──────── Dataset records

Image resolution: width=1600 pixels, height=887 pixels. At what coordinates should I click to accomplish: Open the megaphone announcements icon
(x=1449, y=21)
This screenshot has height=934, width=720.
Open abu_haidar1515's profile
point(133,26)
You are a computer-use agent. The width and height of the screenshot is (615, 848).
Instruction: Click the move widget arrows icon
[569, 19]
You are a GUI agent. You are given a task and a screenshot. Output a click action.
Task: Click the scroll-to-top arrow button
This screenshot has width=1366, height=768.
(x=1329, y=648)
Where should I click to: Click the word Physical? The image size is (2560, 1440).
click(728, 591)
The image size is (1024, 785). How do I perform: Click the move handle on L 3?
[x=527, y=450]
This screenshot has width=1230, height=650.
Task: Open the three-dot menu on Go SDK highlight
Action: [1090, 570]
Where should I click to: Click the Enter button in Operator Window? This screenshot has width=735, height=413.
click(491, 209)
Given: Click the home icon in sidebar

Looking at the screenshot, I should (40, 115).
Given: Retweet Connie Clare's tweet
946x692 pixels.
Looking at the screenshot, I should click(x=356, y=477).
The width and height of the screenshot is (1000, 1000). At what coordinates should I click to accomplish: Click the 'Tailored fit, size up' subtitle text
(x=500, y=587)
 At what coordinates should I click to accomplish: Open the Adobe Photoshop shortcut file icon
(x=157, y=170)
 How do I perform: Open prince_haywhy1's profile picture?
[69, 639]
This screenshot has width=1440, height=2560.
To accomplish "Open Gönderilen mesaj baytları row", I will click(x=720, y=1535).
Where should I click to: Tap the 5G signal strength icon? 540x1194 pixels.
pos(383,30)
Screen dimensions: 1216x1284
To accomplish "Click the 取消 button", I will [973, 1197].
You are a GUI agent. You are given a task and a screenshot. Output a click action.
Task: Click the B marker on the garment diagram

────────────────

Copy all lines from the data that hold the word "will".

To accomplish "Open Gönderilen mesaj baytları row", I will click(x=720, y=1535).
To accomplish "Click the 取消 button", I will [973, 1197].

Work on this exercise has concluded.